From the First Department of Surgery, Faculty of Medicine, Mie University

Ryuji Mizumoto, Yoshifumi Kawarada, Hiromichi Goshima, Tsutomu Sekoguchi

Pancreaticojejunostomy is one of the most important reconstructive procedures in pancreatoduodenectomy.
Our technique of pancreaticojejunostomy is divided into the following three types, depending on condition of pancreatic duct, and no complications were experienced.
1) Normal pancreatic duct, without any dilatation; 60 yrs male. Intrapancreatic bile duct cancer.

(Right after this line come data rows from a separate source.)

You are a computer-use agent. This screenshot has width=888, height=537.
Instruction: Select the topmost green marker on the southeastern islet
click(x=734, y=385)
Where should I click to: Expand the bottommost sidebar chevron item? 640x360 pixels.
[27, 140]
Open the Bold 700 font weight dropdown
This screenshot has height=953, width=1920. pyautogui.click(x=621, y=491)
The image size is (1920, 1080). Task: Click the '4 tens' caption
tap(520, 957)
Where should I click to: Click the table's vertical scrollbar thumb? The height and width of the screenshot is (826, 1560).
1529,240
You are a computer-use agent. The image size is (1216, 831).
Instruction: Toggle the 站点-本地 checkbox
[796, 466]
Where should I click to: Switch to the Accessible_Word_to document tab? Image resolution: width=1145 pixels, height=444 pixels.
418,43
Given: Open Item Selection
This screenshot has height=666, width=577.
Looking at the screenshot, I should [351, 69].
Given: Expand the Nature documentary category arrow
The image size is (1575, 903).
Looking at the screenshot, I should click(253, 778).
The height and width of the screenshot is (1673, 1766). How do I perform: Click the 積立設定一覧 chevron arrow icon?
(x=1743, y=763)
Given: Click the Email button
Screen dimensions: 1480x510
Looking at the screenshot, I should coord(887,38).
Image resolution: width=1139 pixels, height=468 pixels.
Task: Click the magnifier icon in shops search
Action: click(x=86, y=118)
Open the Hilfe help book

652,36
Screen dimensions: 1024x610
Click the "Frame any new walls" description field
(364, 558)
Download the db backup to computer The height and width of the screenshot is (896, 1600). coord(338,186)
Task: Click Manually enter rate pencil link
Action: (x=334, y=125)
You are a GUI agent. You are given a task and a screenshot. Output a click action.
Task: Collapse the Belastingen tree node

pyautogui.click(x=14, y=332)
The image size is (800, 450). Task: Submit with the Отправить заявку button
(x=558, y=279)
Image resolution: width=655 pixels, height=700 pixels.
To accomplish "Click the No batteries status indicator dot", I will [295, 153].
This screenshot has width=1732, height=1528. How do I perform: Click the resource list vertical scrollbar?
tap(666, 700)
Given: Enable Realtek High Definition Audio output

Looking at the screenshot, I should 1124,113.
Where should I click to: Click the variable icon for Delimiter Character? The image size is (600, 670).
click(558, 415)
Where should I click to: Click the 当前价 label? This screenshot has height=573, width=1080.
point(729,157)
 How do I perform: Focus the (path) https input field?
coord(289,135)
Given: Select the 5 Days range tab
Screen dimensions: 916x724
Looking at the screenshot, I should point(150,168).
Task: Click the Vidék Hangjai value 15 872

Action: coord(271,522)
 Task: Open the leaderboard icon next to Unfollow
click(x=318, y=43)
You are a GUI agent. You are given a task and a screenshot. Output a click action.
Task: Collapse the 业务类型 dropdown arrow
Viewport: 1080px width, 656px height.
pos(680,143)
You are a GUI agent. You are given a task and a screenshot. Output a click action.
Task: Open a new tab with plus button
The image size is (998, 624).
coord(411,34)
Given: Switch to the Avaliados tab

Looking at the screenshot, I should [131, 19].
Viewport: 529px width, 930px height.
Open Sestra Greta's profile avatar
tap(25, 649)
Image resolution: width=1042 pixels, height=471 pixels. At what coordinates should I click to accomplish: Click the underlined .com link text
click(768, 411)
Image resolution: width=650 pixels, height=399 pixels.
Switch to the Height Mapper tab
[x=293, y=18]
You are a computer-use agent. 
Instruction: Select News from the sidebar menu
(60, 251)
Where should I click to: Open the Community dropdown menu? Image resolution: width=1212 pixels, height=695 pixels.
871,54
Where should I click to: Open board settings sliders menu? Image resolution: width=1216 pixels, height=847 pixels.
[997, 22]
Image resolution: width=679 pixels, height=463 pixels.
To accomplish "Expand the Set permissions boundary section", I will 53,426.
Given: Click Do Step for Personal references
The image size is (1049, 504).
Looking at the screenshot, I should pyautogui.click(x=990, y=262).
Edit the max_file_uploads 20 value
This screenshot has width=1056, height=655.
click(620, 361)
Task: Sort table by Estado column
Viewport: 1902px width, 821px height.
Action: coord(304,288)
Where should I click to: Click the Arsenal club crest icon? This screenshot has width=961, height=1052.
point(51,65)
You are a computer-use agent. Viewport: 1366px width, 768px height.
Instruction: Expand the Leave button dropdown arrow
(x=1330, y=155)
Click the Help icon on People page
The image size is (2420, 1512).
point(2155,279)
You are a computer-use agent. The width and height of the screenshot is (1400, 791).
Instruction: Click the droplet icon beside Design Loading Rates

Following small resection of a seromuscular layer on a side of jejunum, the jejunal mucosa was punched out and catheter inserted into pancreatic duct was passed through the mucosal hole, without mucosal suture. Then pancreaticojejunostomy was completed by adding two layers suture of jejunal seromuscular layer to pancreas edge and serosa to serosa.
2) Moderately dilated pancreatic duct; 45 yrs male. Ampullary carcinoma.
Three layers suture was performed on pancreas cut end to a side of jejunum, as jejunal mucosa to pancreatic duct, jejunal seromuscular layer to pancreas edge and serosa to serosa.
3) Markedly dilated pancreatic duct; 64 yrs female. Carcinoma of pancreas head.
Two layers suture was performed as the same as the other gastrointestinal anastomosis, namely whole layer suture and serosal suture between pancreas cut end and a side of jejunum.